- Interactive map of Castle of Siba Kukherd
- Country: Iran
- Province: Hormozgan
- County: Bastak
- Bakhsh: Kukherd
- Time zone: UTC+3:30 (IRST)
- • Summer (DST): UTC+4:30 (IRDT)

= Siba Castle =

Castle in Iran

The Castle of Siba (قلعه سیبه), Siba castle is one of the most remarkable examples of fortified structures surrounded by trench in Kukherd District, Hormozgan province in south Iran.

==Location==

Siba castle was a squared fortified structure 1000 from Kukherd and on a hill above the palm oasis south-west of Kukherd, which added remarkably to its altitude and height.

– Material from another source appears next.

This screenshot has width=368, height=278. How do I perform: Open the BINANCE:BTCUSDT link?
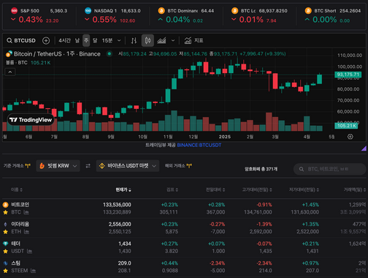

The length of its interface from the south is about 114 metres, while its southern interface extends over 112.5 metres. The structure was near the monuments of ancient bath of Siba.

==History==

The history of Siba castle goes back to the Sasanian era (226–651 CE). It was the center of government of that area. It acted as fortified military base for some time and was surrounded by a huge trench for protection. A trench was an ancient defensive strategic feature to defend the cities, castles and the forts in Persia before the Islamic era.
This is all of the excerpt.